Ondas gigantes invadem restaurante em Catania durante ciclone na Sicília
Ondas gigantes invadem um restaurante à beira-mar em Catania, na Sicília, e arrastam mesas, cadeiras e louças na tarde de 21 de janeiro de 2026. Moradores e turistas correm para se proteger enquanto o ciclone que atinge a costa italiana transforma o salão em extensão do mar.
Tempestade leva o mar para dentro do salão
O vídeo do avanço da água circula nas redes em poucos minutos e coloca Catania no mapa global dos eventos climáticos extremos. As imagens mostram ao menos três ondas sucessivas atravessando a fachada envidraçada do restaurante, empurrando móveis por mais de 15 metros até o fundo do salão.
Funcionários gritam para que clientes se afastem das janelas enquanto tentam desligar equipamentos elétricos e proteger o caixa. Em cerca de 30 segundos, o que era um ambiente de almoço à beira-mar vira cenário de destruição, com garrafas quebradas, pratos boiando e uma lâmina de água barrenta cobrindo todo o piso.
Testemunhas relatam que o mar já apresentava ressaca desde a noite anterior, mas o avanço brusco das ondas surpreende até moradores acostumados às mudanças repentinas do Mediterrâneo. A Defesa Civil local emite, ainda pela manhã, alerta de mar muito agitado e ventos acima de 80 km/h, associado a um ciclone que se organiza sobre o sul da Itália.
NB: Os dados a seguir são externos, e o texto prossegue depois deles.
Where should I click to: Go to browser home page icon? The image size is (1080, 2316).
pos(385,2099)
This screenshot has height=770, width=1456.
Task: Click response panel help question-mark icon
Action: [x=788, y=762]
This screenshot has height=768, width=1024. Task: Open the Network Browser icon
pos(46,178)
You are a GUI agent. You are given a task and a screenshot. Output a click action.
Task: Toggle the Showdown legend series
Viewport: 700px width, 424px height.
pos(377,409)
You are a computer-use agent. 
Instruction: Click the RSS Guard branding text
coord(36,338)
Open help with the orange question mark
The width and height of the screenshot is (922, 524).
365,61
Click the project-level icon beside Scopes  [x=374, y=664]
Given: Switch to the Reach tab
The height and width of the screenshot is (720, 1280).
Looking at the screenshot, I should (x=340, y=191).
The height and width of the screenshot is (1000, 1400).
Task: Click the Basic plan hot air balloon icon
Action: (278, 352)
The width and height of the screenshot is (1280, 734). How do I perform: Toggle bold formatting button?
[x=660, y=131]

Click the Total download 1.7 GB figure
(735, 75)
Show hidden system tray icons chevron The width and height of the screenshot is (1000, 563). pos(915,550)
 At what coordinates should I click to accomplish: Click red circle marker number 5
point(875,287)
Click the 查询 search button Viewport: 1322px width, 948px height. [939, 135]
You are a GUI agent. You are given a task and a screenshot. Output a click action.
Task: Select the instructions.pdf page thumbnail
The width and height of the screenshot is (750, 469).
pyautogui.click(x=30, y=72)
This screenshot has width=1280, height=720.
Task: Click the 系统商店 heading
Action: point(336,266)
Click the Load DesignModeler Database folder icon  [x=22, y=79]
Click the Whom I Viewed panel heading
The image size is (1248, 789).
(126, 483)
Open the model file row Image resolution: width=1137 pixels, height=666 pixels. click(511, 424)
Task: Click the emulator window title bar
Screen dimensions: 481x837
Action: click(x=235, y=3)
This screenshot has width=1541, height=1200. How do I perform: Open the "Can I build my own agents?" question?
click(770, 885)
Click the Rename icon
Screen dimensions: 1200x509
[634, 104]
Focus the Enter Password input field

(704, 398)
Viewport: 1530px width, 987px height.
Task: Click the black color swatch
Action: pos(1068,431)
Por volta das 14h, quando o movimento no restaurante aumenta, a combinação de maré alta, rajadas fortes e pressão atmosférica baixa cria a onda que rompe a barreira de proteção da calçada. A água sobe quase meio metro dentro do estabelecimento, segundo relatos de funcionários, e arrasta cadeiras metálicas como se fossem de plástico.
Risco crescente nas áreas costeiras
O episódio acende um alerta em uma região que vive do turismo de praia e da gastronomia à beira-mar. Em janeiro, Catania costuma receber milhares de visitantes europeus em busca de temperaturas mais amenas que as do norte do continente. A temporada de 2025 registra alta de cerca de 12% no fluxo turístico, e comerciantes apostam em novo crescimento em 2026.
As cenas do restaurante inundado expõem a vulnerabilidade dessa economia. Em menos de uma hora, o estabelecimento precisa ser esvaziado, equipamentos desligados e a área isolada. Funcionários relatam prejuízos significativos com móveis, geladeiras, sistemas de som e estoque de alimentos. O valor exato ainda não é divulgado, mas comerciantes vizinhos falam em danos que podem alcançar dezenas de milhares de euros.
Especialistas em clima consultados por veículos italianos repetem um diagnóstico que deixa de ser abstrato para quem vive na costa. A combinação de mar mais aquecido, tempestades intensas e infraestrutura construída a poucos metros da água amplia o risco de episódios como o de Catania. Em relatório publicado em 2025, o serviço meteorológico italiano já aponta aumento de cerca de 25% na frequência de eventos extremos no Mediterrâneo em uma década.
Moradores reclamam da falta de barreiras físicas e de planos claros de evacuação para estabelecimentos na linha d’água. “Sabemos que o mar pode subir, mas ninguém imagina que vai entrar assim no restaurante”, afirma um frequentador local, em vídeo compartilhado nas redes. Turistas comentam que receberam alertas de chuva forte, mas não de risco direto de ondas invadindo a orla.
Autoridades pressionadas por planos de prevenção
A repercussão do episódio força autoridades locais a revisar protocolos de emergência para as áreas costeiras de Catania e de outros municípios sicilianos. Prefeituras avaliam endurecer regras de ocupação da faixa litorânea, exigindo recuos maiores do mar, reforço em estruturas de proteção e planos escritos de evacuação para bares, hotéis e restaurantes.
Gestores discutem também como melhorar o sistema de alertas, hoje concentrado em boletins técnicos e comunicados nas redes sociais. A experiência deste 21 de janeiro mostra que poucos minutos podem separar um vídeo impressionante de uma tragédia com vítimas. A diferença passa por avisos claros, comunicação direta e decisões rápidas de fechamento de áreas em risco.
Empresários do setor turístico já cobram linhas de crédito e prazos para adequação das estruturas. Investimentos em barreiras, portas reforçadas, drenagem e adaptação dos salões representam custo imediato para negócios que ainda se recuperam dos impactos econômicos da pandemia e da inflação na Europa.
O caso do restaurante em Catania entra para a lista de eventos que alimentam o debate global sobre como cidades costeiras vão conviver com um mar mais agressivo nas próximas décadas. A pergunta que se impõe à Sicília, e a tantas outras regiões litorâneas, é se a próxima grande onda encontrará apenas móveis e vidraças no caminho ou também políticas públicas à altura do novo cenário climático.